Doch viele schämen sich, dass sie den Anforderungen des Berufs nicht gewachsen zu sein scheinen, dass sie „versagen“ bei einer Sache, die ihnen doch (zumindest ursprünglich) unendlich viel bedeutete. Das Wollen und Nicht-Können ist wohl etwas vom Schlimmsten, das dem Menschen widerfahren kann. Wer diesen Kampf kämpft und Wege findet, zu siegen – oder aber von diesem Dilemma besiegt wird –, hat jeden Respekt verdient. Zum Glück wächst langsam, aber spürbar das Bewusstsein für die besonderen Anforderungen, die der Musikerberuf mit sich bringt: Es gibt Spezial-Ärzte für Musiker, Kongresse zur Musikermedizin, Entspannungstechniken und Lampenfieber-Coachings im Rahmen des Studiums.

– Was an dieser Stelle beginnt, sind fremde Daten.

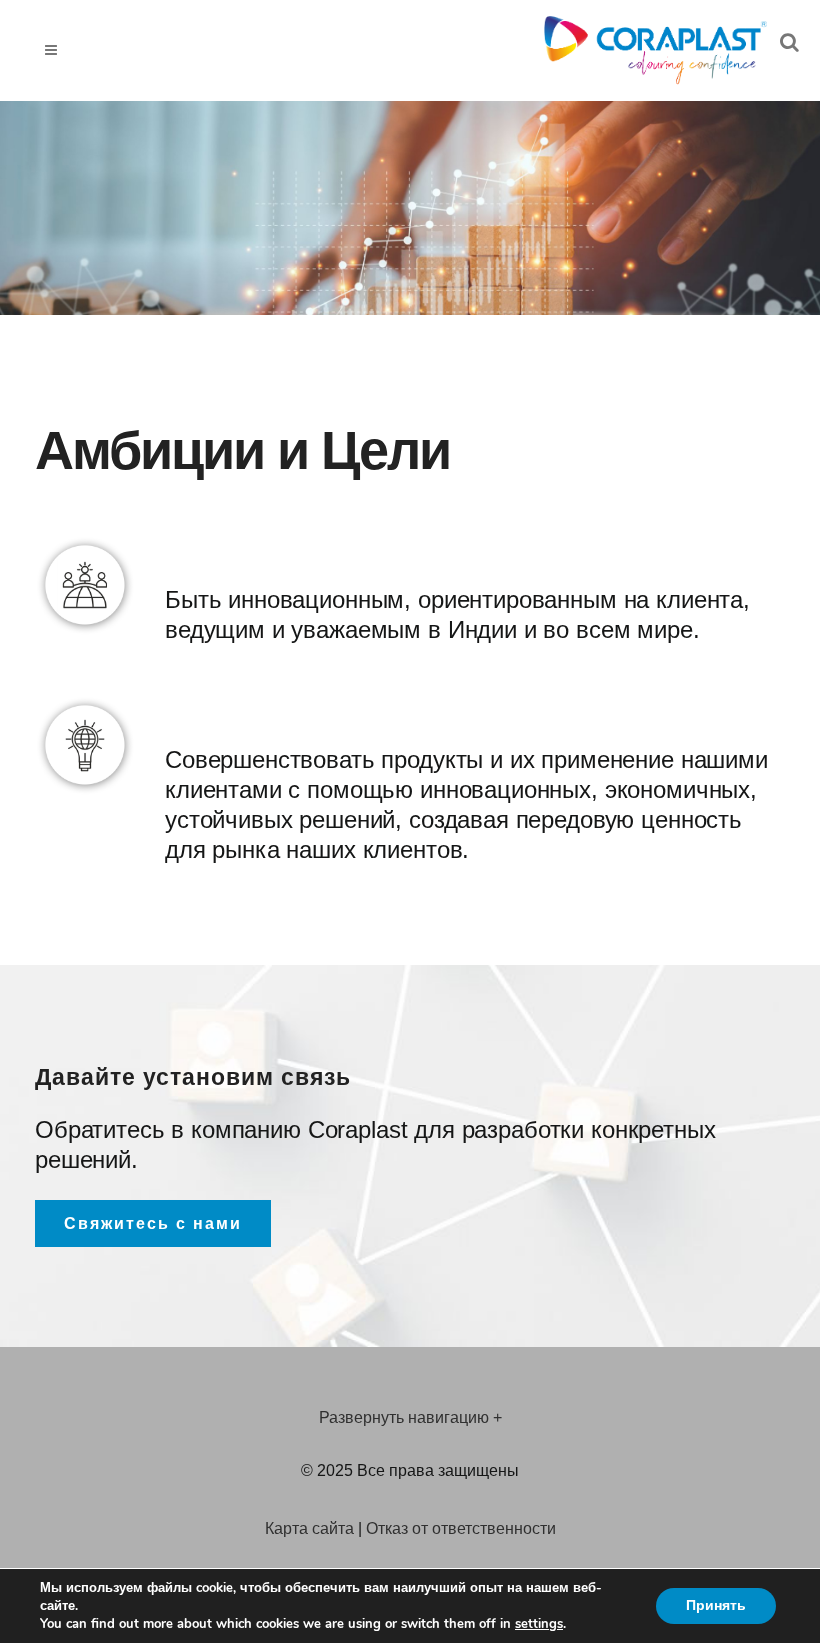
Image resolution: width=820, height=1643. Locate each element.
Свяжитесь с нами (153, 1223)
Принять (716, 1605)
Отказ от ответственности (461, 1528)
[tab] (410, 1419)
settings (539, 1624)
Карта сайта (309, 1528)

Ändern müsste sich aber auch unsere Erwartungshaltung, die des Publikums, das Perfektion als Selbstverständlichkeit voraussetzt, das den „Interpreten“ hinterm Instrument in seinem Menschsein ausblendet und Professionalität mit „Fehlerlosigkeit“ gleichsetzt. Doch Musik klingt live zum Glück eben nicht wie aus der Konserve, sondern jedes Konzert ist aufregend anders und lebt auch vom Risiko, dass etwas schief geht. Das Scheitern von Musikern am Druck und die physiologischen Folgen können uns heute die Fallhöhe der inzwischen erreichten Perfektion ins Gedächtnis rufen. Deshalb ist es so wichtig, dass Musiker offen mit ihren Erkrankungen und Verschleiß-Beschwerden umgehen dürfen. Erst indem nicht mehr durch Totschweigen jeder Ausfallserscheinung die Perfektion zur Normalität erklärt wird, können wir sie im Zeitalter der Tonaufnahme wieder als unglaubliche Leistung würdigen und den Erwartungsdruck relativieren. Eine Utopie? Vermutlich. Dennoch: Mit dem Start der neuen Saison treten derzeit wieder viele Einheits-Schwarz gekleideten Musiker für die große gemeinsame Sache an, werden freiwillig und gerne und oft voller Enthusiasmus zu kleinen Rädchen im großen Orchestergetriebe. Wir müssen aufpassen, dass sie darin nicht zerquetscht werden.